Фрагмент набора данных
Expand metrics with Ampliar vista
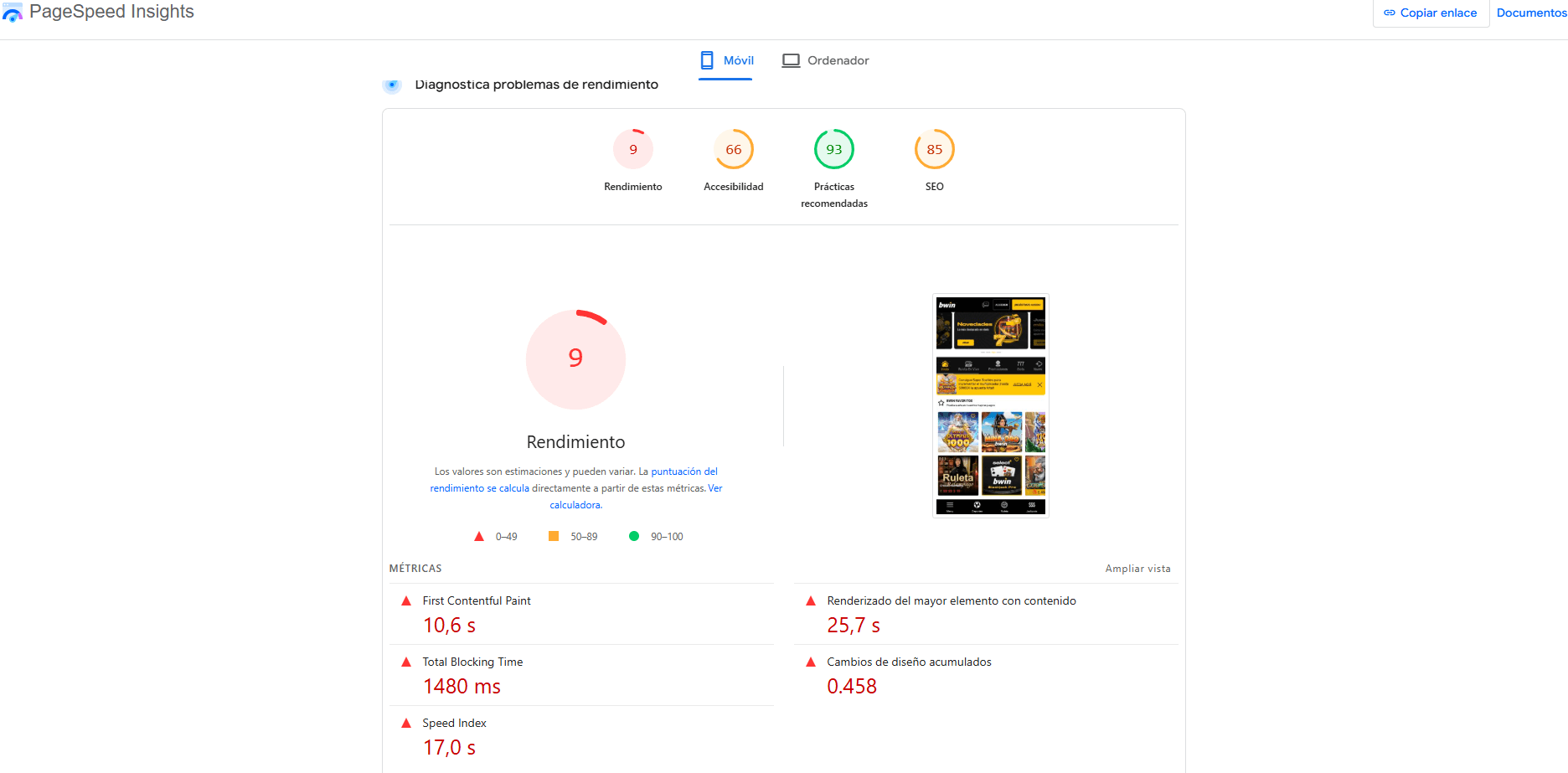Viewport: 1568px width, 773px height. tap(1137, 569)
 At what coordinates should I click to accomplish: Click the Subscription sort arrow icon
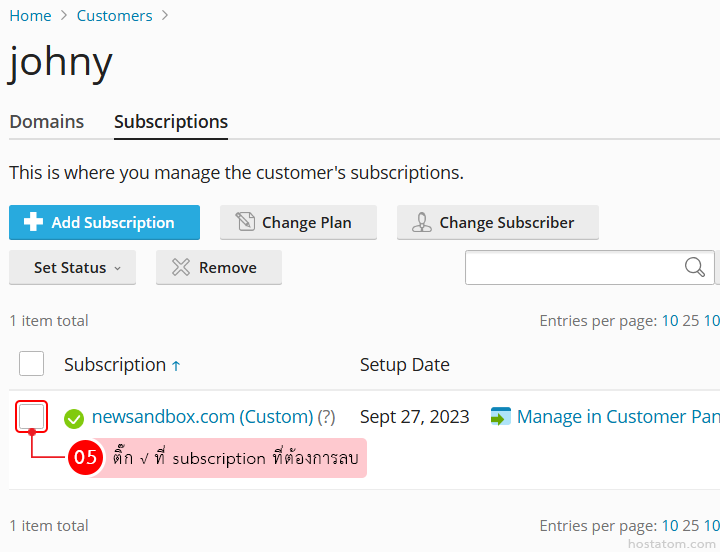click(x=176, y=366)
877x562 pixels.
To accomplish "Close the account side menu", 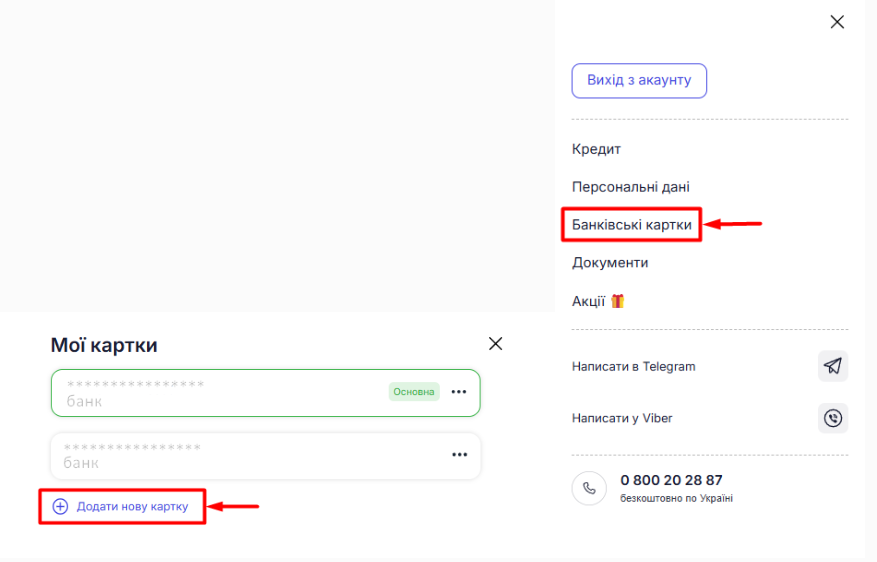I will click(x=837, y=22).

...

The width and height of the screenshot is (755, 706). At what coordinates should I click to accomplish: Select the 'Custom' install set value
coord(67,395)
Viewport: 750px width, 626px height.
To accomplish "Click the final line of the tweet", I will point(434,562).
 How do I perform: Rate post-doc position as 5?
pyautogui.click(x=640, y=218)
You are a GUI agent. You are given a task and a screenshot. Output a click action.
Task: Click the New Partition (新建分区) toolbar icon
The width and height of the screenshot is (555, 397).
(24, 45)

ЗАДАНИЕ: Отберите из строк выше те, где встречается слово «should», и перепишите их.

ПОЛНЫЙ ОТВЕТ:
 At what coordinates should I click to accomplish: Click the Subscription sort arrow icon
The width and height of the screenshot is (755, 706). At what coordinates should I click to accomplish: Select the 'Custom' install set value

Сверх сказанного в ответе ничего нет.